作者:黑幼龍、虞立琪


 


一九一二年,剛剛二十四歲的戴爾‧卡內基寫信給美國大作家大衛斯,請教一個寫作方法的問題。







年輕的卡內基希望讓自己顯得很重要,引起這位大作家的注意,所以他在信的末尾寫上這樣一句話:「信係口述,未經重讀。」他曾經見過這句話神氣活現地出現在另一位大人物的信中。

此信的確令大衛斯注意到了卡內基,他用了這樣的方法表達自己對卡內基的印象:不屑地將信直接退回,並潦草地附言道:「你態度之不恭無以復加。」

卡內基看到回信感到羞愧且憤怒,他想:「我是錯了,應該受到斥責,但大衛斯有什麼了不起,我現在真的非常氣他。」從此,卡內基不再看大衛斯的作品,甚至不再談論他。

同時,卡內基覺察到自己這種突如其來的憤怒情緒,並對此感到奇怪,他想:「我知道自己是錯的,但為何仍對大衛斯有這樣的憤恨,難道只因他批評了我?」

卡內基開始思考這樣一個問題:批評他人難道有如此巨大的負面「威力」嗎?

在接近一百年後的今天,我們現代人都知道,根據心理學的研究,當一個人遭受猛烈的批評時,心跳會加速,會覺得像被挑戰、被考驗、被刺探,然後本能性的防衛機制就會啟動。

為了維護自尊,他可能會採取攻擊手段以轉移焦點。

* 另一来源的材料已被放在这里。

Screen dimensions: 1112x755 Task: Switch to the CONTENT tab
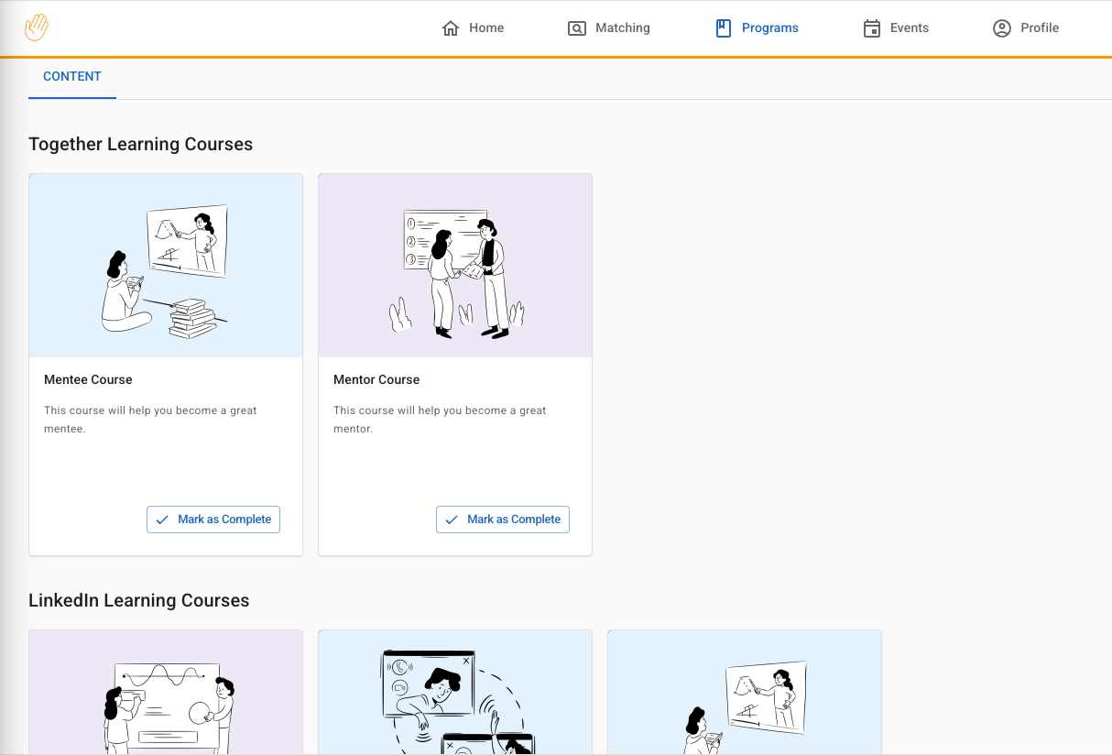click(x=72, y=77)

所以,相信那時候讓卡內基所產生的怨恨情緒,正是他遭受批評之後的自然反應。

但早在近一百年前,並沒有心理學家研究這些內容,人們無從得知批評的殺傷力,也不了解批評本身意味著什麼。

卡內基本人曾經很喜歡批評他人,他從小固執、倔強、愛與人爭辯,他在大學時樂於參加各項辯論比賽,還曾計劃寫一本有關辯論的書。

從日後留下的文章中,我們可以推測,卡內基年輕時一度認為,批評他人理所當然是見識不凡者的「特權」。

但對這個問題他還是第一次思考:批評或指責他人可能給對方造成非常大的傷害。

卡內基將這種感受與思考帶到課堂上,與學員們分享。這話題讓學員們議論紛紛,顯然引起很大的共鳴。

我們可以設想,距離現在八、九十年前的卡內基課堂上,那時候愛迪生發明電燈才不過三十年,在教室單調且不夠明亮的電燈下,卡內基的學員們熱切地說起自己遭受批評時心裡難過的感受,以及他們為反駁這些批評所做的更多傻事。

這大概是他們此生第一次有機會述說這些感受。

「我小時候被同學取了『醜小鴨』這個外號,讓我整個初中階段一直很自卑。長大後都不想和那位同學說一句話,」一位女學員說道。她其實端莊秀麗,並不難看。不過,當她說到這件事時,臉色的確很難看。

另一位學員則說,自己是公司的行政採購員,他每次購買的辦公用具都會受到一位挑剔的同事批評,讓他覺得自己辛辛苦苦的工作變得一文不值。

為了辦公用具是不是夠好這種小事,他幾乎恨了這位同事一輩子。

卡內基發現這樣的事實:曾經遭受的批評確實大大地影響了學員們的情緒,他們非常不喜歡受到批評。

從課堂離開後的卡內基一頭栽進了圖書館,他翻閱書籍,希望繼續了解批評為何物。而從上千頁的歷史中,他發現答案可以簡單地歸納為:批評是個毫無成效的方法。

批評猶如剝下人的自尊與面子,常常只會帶來反效果,甚至會對人造成傷害。